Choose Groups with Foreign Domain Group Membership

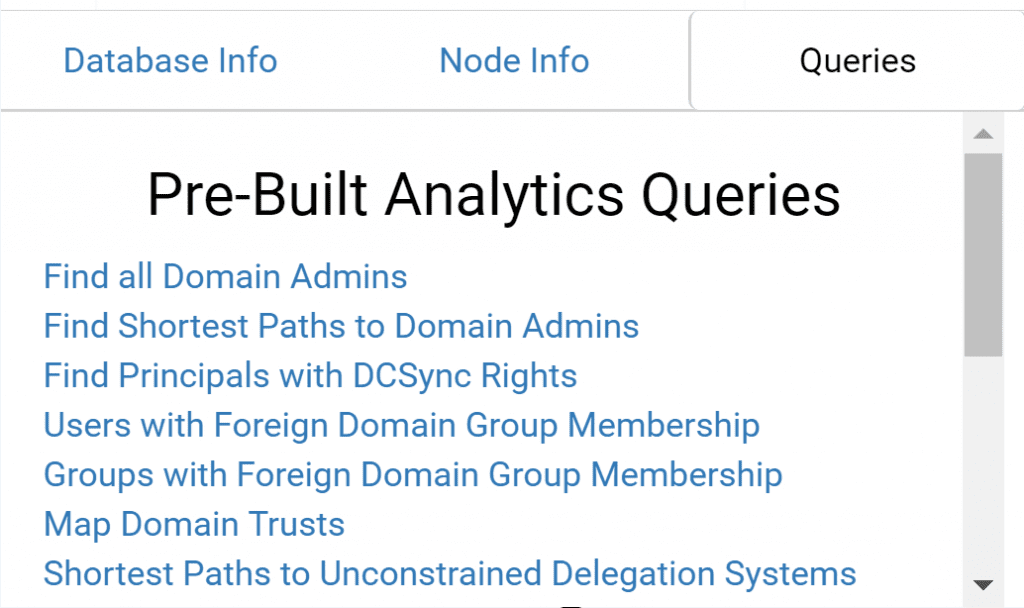point(412,474)
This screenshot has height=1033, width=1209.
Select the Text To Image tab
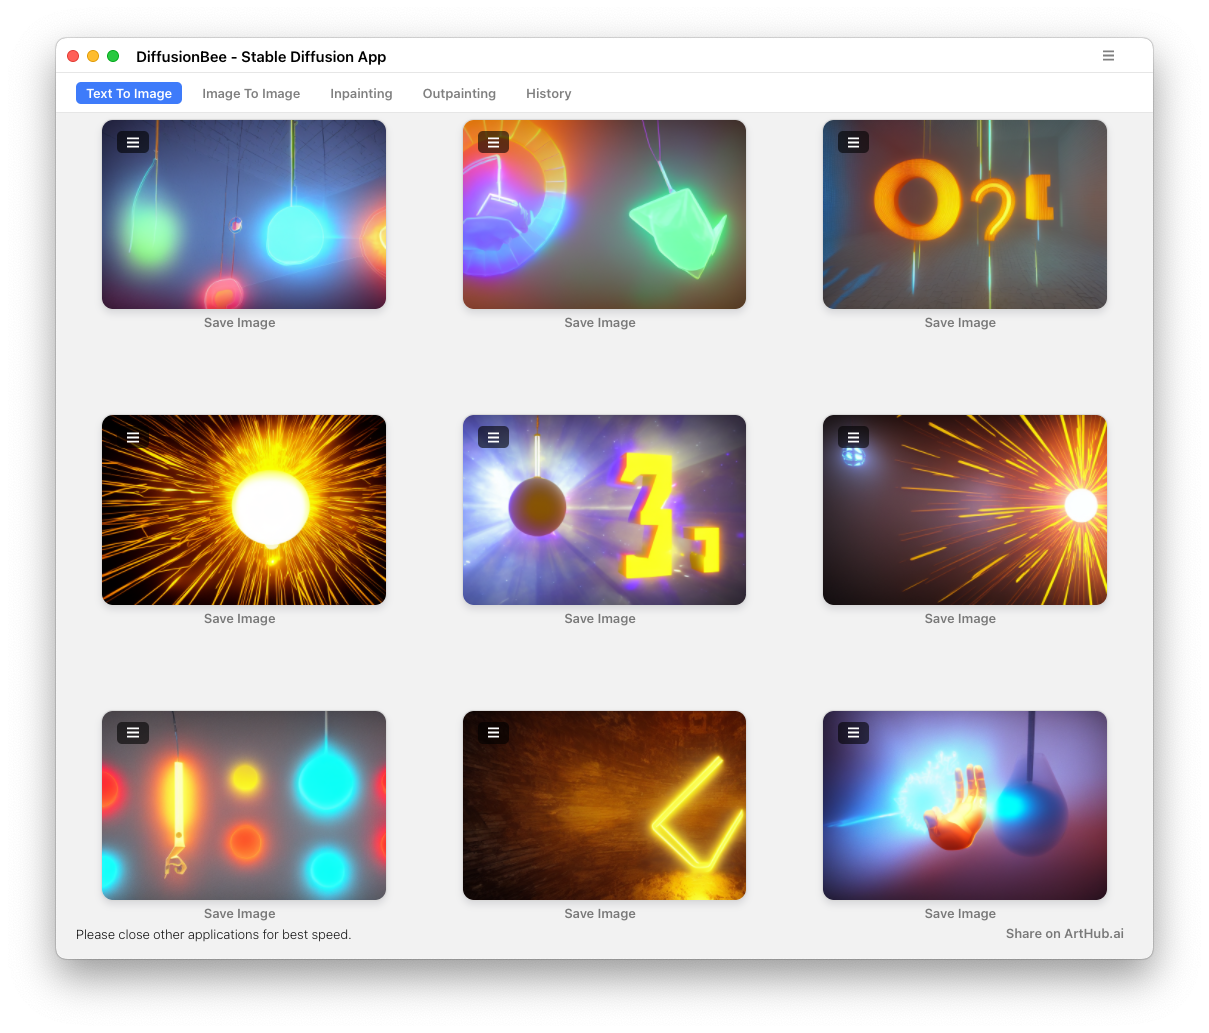tap(129, 94)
━━━━━━━━━━━━━━━━
• WORK INSTRUCTION
Repeat each line of the records exactly. Do not include the pictures.

• SOLUTION FOR THIS TASK
Choose Groups with Foreign Domain Group Membership

point(412,474)
This screenshot has height=1033, width=1209.
Select the Text To Image tab
tap(129, 94)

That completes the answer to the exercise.